Checkpointing to detect VM bugs

Of course, a consensus failure at the VM level is still a failure, and it's important to detect this, so state checkpointing can still be useful. For this use, adding a hash to each block or each ATX pointing to an "old enough" layer would work.

Dealing with detected failures

We've already said that when we detect a failure, we can't invalidate old blocks. What can we do instead?

Alert the user: We already have a "confidence" for transactions; if we detect that our state differs from the majority of previous blocks, we can reduce confidence for everything after the state split.
Punish the guilty? While we can't invalidate old blocks, we can vote against new blocks from a smesher that appears to be misbehaving. We have to be very careful with this. Any such punishment must satisfy two requirements (and it isn't trivial to do this):
- Honest users must always agree on the parties to be punished (otherwise we can end up in self-healing even if all assumptions are satisfied)
- Honest users must never be punished

Things get even more complicated if rational users prefer to rely on previously computed states rather than compute their own (in this case, we could have a "fork" between the real state and the state promoted by the majority of users).

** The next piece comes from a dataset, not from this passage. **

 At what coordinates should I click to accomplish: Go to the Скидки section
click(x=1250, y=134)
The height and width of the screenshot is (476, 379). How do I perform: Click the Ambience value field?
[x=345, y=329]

Checkpointing for Lite Clients

Lite clients have stronger requirements from state checkpoints: they want to verify that the state at the current time is X without running a full node (in particular, without reading the entire mesh) and without having to blindly trust a server.

It's not clear that simply adding a hash with the current state root will help in this case; this requires further research. (see #46)

avive commented 4 years ago

@tal-m - thank you for putting this useful comments here. I'm glad to see that we start to address this issue and have an outline of a solution. I think that summary of the solution direction that I like can be summarized as:

Of course, a consensus failure at the VM level is still a failure, and it's important to detect this, so state checkpointing can still be useful. For this use, adding a hash to each block or each ATX pointing to an "old enough" layer would work.

Alert the user: We already have a "confidence" for transactions; if we detect that our state differs from the majority of previous blocks, we can reduce confidence for everything after the state split.

We need to formalize it so it can be developed. I think it is an important feature platform-wise. @noamnelke

avive commented 4 years ago

We also need to think about how people who run full nodes can easily choose to try to compute the state again from a layer that they get a warning about their state possibly being invalid. Otherwise they have no way to get out of the bad state that their node might be in due to a runtime bug.

avive commented 4 years ago

Let me try to sum up this issue from a product perspective:

A Spacemesh full node should be able to automatically recover from a condition where it has computed a different global state for a layer from other nodes who computed the correct global state for that layer. This happens when there's an execution bug in one or more transaction (or rewards) processing performed by the full node.

Full node human operations should not need to do anything in order to recover from this condition. The full node should handle this automatically.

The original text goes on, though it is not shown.